Inside the cocoon the caterpillar digests itself. It deliquesces its nervous system, guts, mouth, eyes, muscles, and legs. What does it feel like to melt? I would hesitate to say it feels like “becoming yourself”. What if one day after a big salad you suddenly started to feel very sick. You went to lie down, rubbing your temples. Maybe a migraine was blooming behind your eyes. When, suddenly, you realized your skin was sloughing off. There was a tidal pool where your chest should be. There is every reason to believe that the caterpillar’s metamorphosis feels terrifying. Or that it feels like death. I wonder if the radical inability to classify the experience is a necessary ingredient in transformation. Each one of the caterpillar’s cells has held this secret ability to self-destruct since birth. This, to me, seems the most comforting thing. Even if the mind is destabilized, literally liquefied, by the transformation, even if the body puddles, you are being “authored” at a deeper level than mind or skin-silhouette. You are being distilled by the intuition of your own cells. A few “imaginal disc cells” remain constant that then “use” the slush of protein and matter to compose a butterfly.
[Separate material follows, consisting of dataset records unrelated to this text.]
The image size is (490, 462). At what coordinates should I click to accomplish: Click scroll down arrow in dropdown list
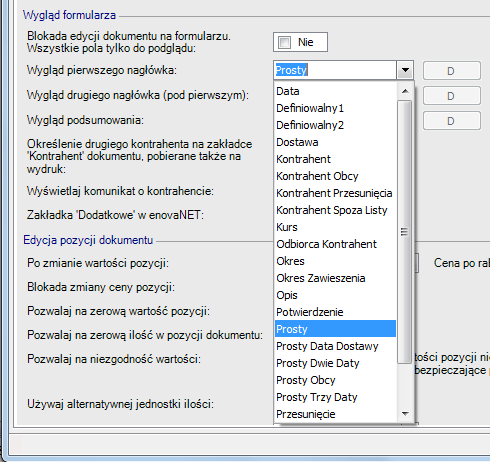405,414
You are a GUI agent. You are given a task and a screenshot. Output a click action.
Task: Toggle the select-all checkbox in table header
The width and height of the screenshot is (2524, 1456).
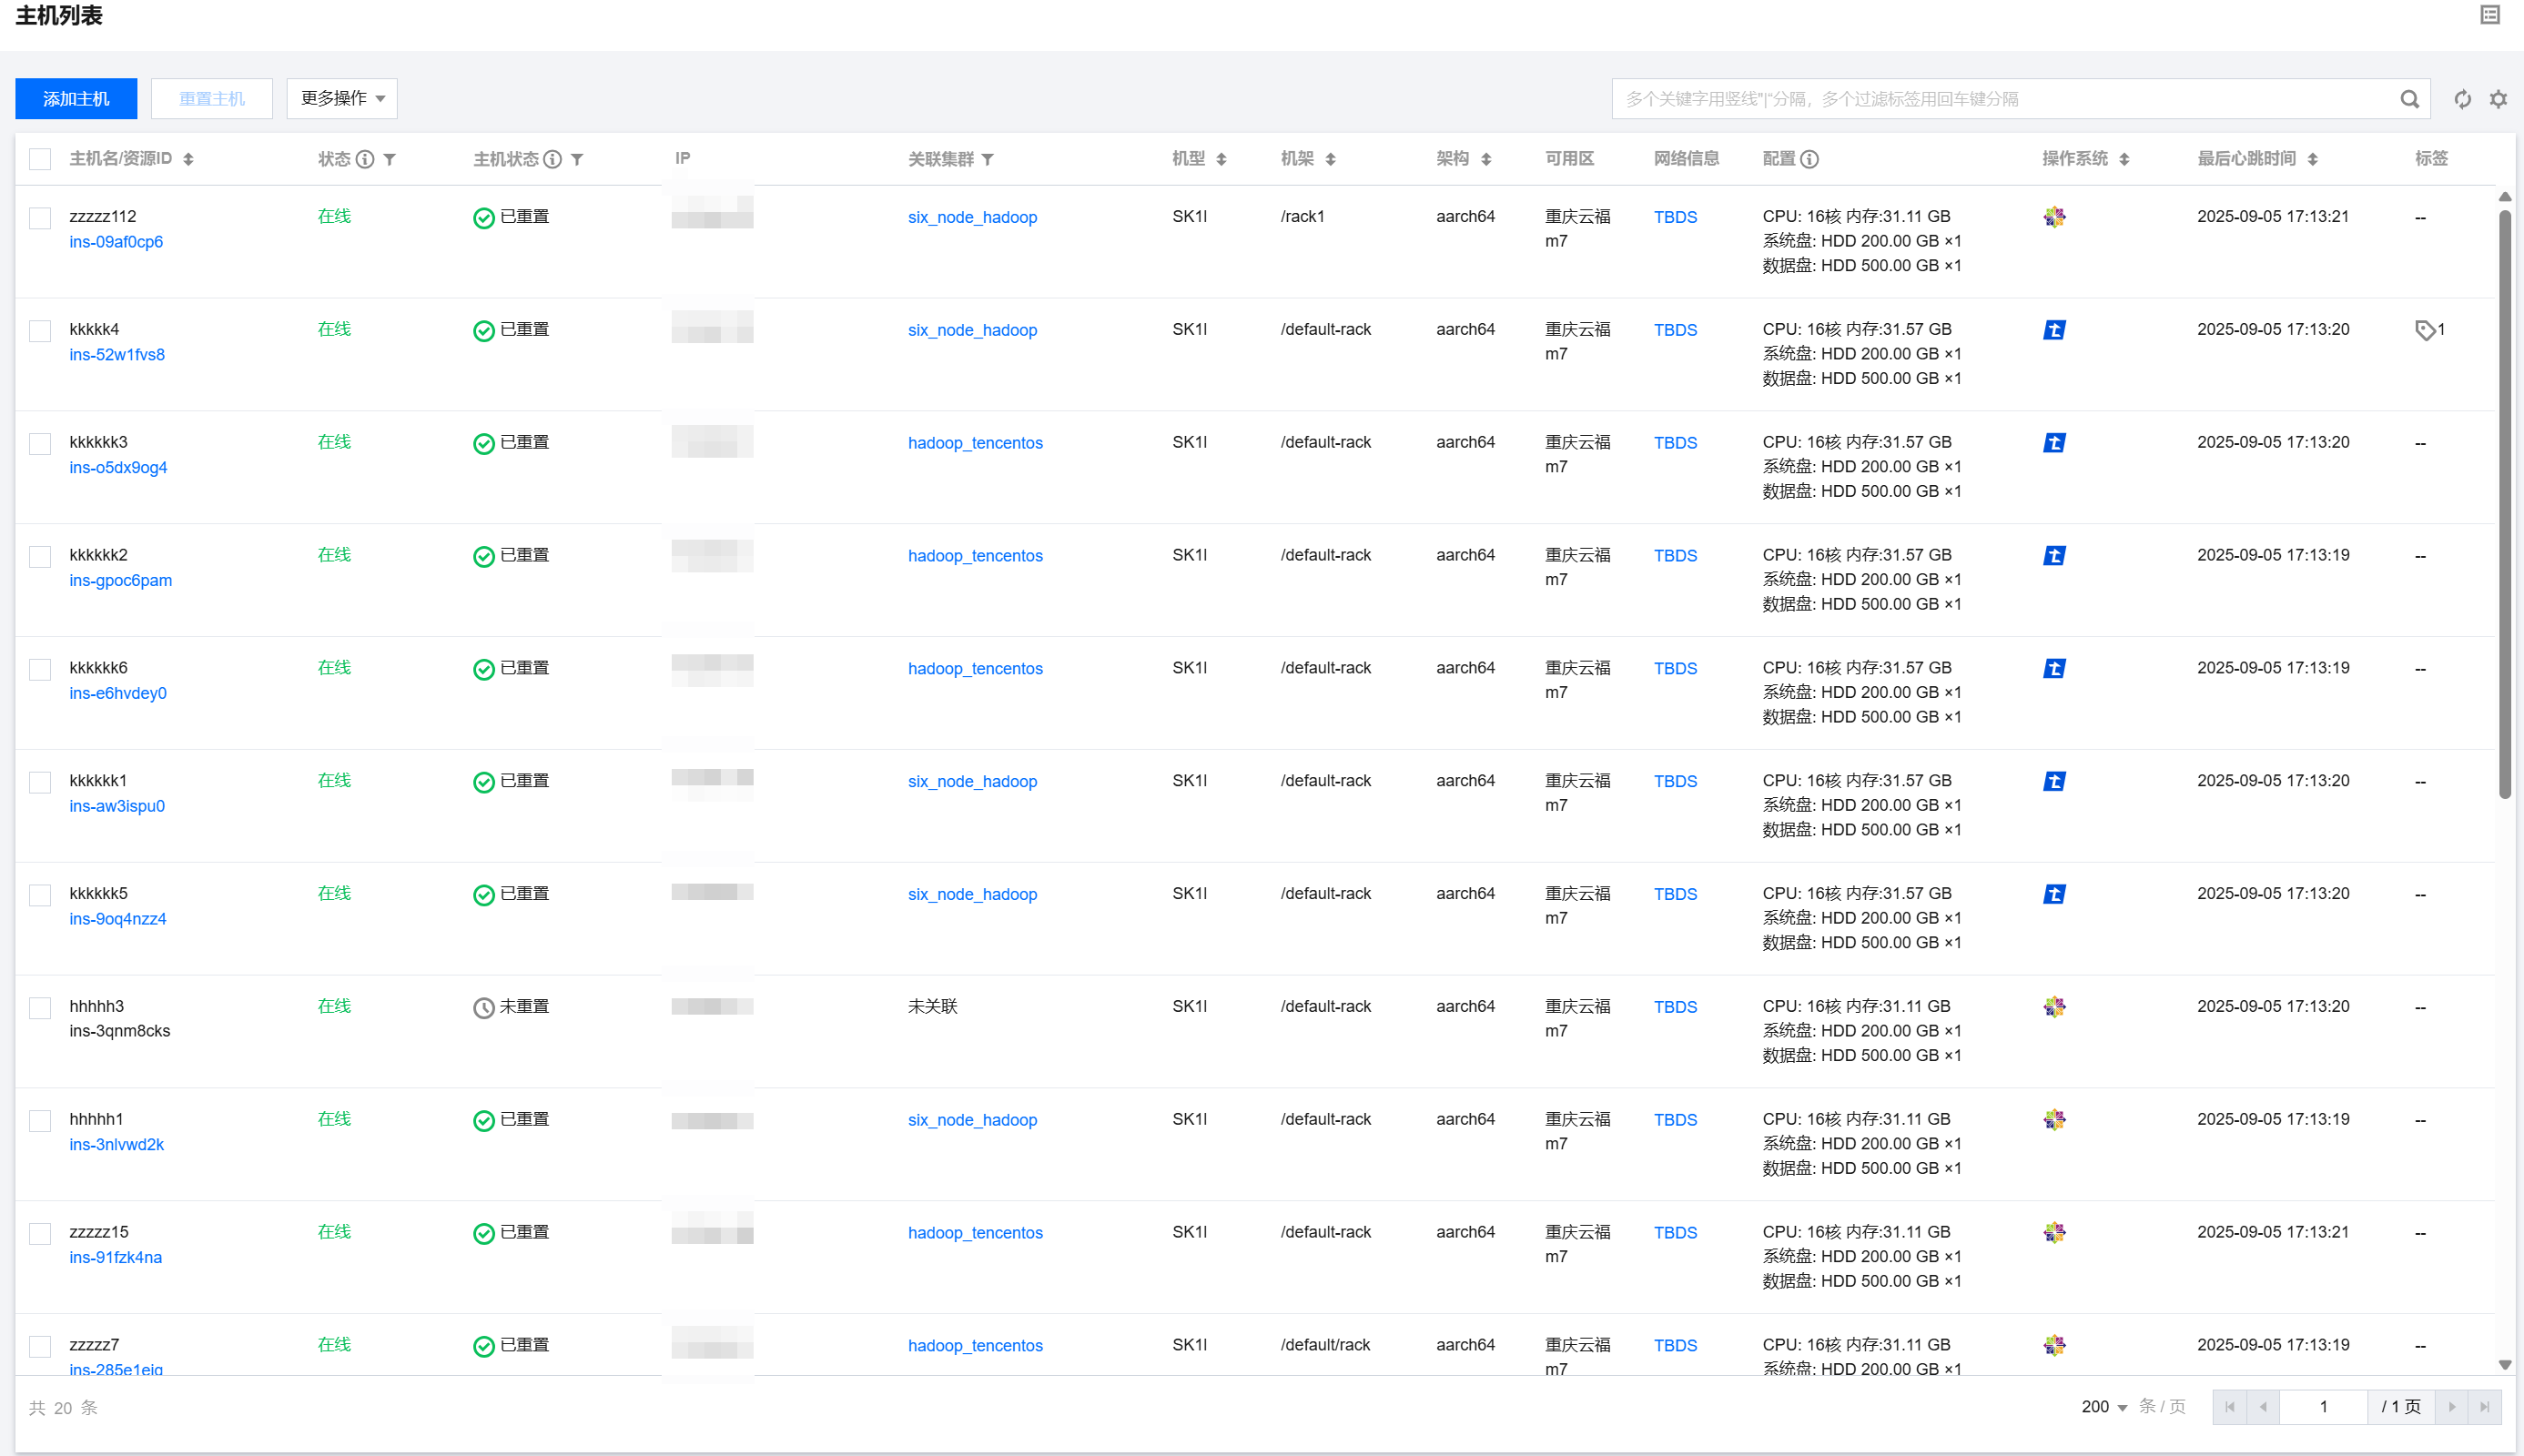[x=40, y=159]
Tomb or womb, the cocoon is a vessel. An autopoietic boat through the meltwater of your own transformation. It both creates and shapes disorder. An interesting fact is that the caterpillar and the butterfly both “fit” inside of the cocoon. When we digest ourselves, we create ourselves. Not a single cell is expendable. Nothing is discarded. The butterfly, then, is a remarkable act of inclusion. No part of the caterpillar will be exiled from the ecstasy of flight. Yet no part of the caterpillar will remain unchanged.